Prove that the following inequality is true for all $m \in (0, 3)$
$$\sqrt {{m^2} + 1} + \sqrt {{{\left( {3 – m} \right)}^2} + 1} \le \sqrt {\frac{{2\left( {4{m^2} – 12m – 15} \right)}}{{(m – 3)m}}} – 1.$$
I have defined
$$f\left( m \right) = \sqrt {{m^2} + 1} + \sqrt {{{\left( {3 – m} \right)}^2} + 1} ,g\left( m \right) = \sqrt {\frac{{2\left( {4{m^2} – 12m – 15} \right)}}{{(m – 3)m}}} – 1.$$
but they do not make the function monotonous. The derivative of the function $h(m)=f(m)-g(m)$ is quite complicated.
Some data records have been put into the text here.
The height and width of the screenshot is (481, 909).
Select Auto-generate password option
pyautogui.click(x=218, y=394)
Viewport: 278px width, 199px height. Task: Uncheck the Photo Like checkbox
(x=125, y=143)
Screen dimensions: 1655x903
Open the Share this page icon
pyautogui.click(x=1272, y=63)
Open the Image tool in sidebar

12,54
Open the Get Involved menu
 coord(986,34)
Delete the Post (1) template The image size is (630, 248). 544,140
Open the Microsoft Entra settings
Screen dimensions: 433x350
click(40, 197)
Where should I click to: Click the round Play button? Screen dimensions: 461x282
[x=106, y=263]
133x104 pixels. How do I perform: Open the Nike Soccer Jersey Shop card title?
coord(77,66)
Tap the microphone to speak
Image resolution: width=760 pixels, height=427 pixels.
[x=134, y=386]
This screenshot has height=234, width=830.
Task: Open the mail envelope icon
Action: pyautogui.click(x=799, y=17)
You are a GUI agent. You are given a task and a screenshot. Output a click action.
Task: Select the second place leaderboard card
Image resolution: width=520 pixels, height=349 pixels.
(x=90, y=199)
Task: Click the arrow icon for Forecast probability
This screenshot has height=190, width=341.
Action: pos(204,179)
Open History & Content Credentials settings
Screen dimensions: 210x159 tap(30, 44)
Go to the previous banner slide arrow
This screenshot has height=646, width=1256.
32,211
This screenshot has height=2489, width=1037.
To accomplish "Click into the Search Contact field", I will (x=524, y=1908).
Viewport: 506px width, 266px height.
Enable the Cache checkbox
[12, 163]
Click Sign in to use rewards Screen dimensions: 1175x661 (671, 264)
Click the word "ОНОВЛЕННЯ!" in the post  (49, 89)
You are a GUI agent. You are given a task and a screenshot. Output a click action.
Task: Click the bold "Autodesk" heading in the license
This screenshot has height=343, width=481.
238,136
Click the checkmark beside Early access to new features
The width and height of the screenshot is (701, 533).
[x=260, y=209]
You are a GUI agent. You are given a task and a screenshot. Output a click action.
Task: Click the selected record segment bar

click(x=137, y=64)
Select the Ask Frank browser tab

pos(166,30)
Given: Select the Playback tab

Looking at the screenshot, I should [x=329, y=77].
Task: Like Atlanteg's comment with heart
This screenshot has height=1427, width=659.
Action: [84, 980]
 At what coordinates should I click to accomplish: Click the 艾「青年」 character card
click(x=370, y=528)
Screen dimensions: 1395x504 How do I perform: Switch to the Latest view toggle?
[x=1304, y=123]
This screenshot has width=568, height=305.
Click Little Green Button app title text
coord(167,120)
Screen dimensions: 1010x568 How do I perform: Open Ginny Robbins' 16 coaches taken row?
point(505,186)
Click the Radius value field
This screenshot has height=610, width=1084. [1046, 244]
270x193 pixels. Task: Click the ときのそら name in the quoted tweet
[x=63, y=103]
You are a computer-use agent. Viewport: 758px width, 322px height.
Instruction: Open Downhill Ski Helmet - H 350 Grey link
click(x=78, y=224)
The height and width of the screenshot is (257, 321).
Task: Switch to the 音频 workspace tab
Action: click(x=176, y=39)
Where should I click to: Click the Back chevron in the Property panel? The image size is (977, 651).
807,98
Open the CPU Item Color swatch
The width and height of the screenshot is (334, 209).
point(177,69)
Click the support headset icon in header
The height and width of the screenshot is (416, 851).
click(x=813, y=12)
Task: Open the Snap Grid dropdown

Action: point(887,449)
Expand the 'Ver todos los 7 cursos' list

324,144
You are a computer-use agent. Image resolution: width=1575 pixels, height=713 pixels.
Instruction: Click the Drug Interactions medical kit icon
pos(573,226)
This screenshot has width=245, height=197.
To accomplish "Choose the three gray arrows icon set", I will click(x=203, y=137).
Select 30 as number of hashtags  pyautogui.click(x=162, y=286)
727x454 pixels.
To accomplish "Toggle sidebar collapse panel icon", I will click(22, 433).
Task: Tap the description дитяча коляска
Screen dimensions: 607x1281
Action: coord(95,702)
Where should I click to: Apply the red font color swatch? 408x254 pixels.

Another approach is to square both sides. I have tried squaring it four times, but it is still quite complicated. I would appreciate it if you could give me some ideas to prove the inequality. Thank you!
Best Answer
By Cauchy-Bunyakovsky-Schwarz inequality, we have \begin{align*} &\sqrt{m^2 + 1} + \sqrt{(3 - m)^2 + 1} + 1\\[6pt] \le{}& \sqrt{\left(\frac32 + \frac32 + 1\right)\left(\frac{m^2 + 1}{3/2} + \frac{(3 - m)^2 + 1}{3/2} + 1\right)}. \end{align*} It suffices to prove that $$ \left(\frac32 + \frac32 + 1\right)\left(\frac{m^2 + 1}{3/2} + \frac{(3 - m)^2 + 1}{3/2} + 1\right) \le \frac{{2\left( {4{m^2} - 12m - 15} \right)}}{{(m - 3)m}} $$ or $$\frac{(4m^2 - 12m + 10)(3 - 2m)^2}{3m(3 - m)} \ge 0$$ which is true.
We are done.